Dans le crépuscule de la voûte qui semblait se prolonger au loin, sous la montagne, comme une nuit de décor, fumeuse et plus sombre de toute l’épaisseur de la terre, une nuit de sépulcre, on entendait les sabots de la chèvre qui avait failli être écrasée et qui frappaient le sol pour, sans doute, appeler à son aide les esprits impurs.

Une lampe brûlait pendue à la clé de voûte de cette grande caverne et éclairait très mal la table, luisante de graisse, ses verres énormes, ses bols ébréchés, ornés de devises amoureuses, gagnés aux tourniquets des foires. Les trois personnages, soupant là, semblaient fantomatiques. De la porte venait une faible lueur de jour ou de nuit plus claire que celle de cet intérieur bizarre dont la façade était en carton et les assises du plus dur granit. On entendait le bruit monotone du barrage proche, l’eau qui grondait en cascades au tournant large de la Seine.

La mère Fonteau, en galant déshabillé d’une étoffe à ramages datant de Louis-Philippe, le nez rejoignant le menton pour une dispute éternelle entre ses appétits de luxure et son entêtement à vivre, émettait des réflexions à faire rougir sa chèvre, une vieille bique tout aussi capricieuse qu’elle au seul point de vue des goûts culinaires, car elle aimait le fromage et volait les mouchoirs sales. Quant au père Olibert, maître et protecteur de la mère Fouteau, depuis la mort de celui que l’on appelait le défunt et qui n’avait peut-être pas été le mari ni le premier amant, il écoutait gravement, hochant sa tête, aux rondeurs de lune, comme un magot, et il crachait, de temps en temps, dans un tremblotement alcoolique, un bout de cigarette éteinte.

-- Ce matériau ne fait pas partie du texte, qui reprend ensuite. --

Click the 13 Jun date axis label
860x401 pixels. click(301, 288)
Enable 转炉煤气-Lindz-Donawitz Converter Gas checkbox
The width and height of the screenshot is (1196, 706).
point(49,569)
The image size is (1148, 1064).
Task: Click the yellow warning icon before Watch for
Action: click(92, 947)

Ida ne disait rien. Effondrée sur le bord de la table, le front dans son bras replié, elle avait l’air d’un petit tas de chair épuisée, sans un frisson, sans une révolte, elle ne pleurait pas, reposait enfin dans une douleur sans bornes comme la perdrix blessée blottie au sillon, espérant encore que le chasseur, ou le chien, passerait sans l’apercevoir, elle, si petite, au milieu de ce champ si grand. Il faut peu de place pour mourir… Et maintenant, qu’elle avait vu ça aurait-elle du cœur pour son ouvrage qui consistait à laver le linge, la vaisselle, toujours laver et essuyer les baisers des passants ?

La mère Fonteau l’avait prise, sans gage, au sortir d’une mauvaise affaire d’avortement.

— Tu comprends, ma cocotte en sucre, je ne te paie pas, mais tu feras de l’or avec les mariniers qui viennent boire chez moi, les bracos qui me fournissent du gibier… et je serai la mère.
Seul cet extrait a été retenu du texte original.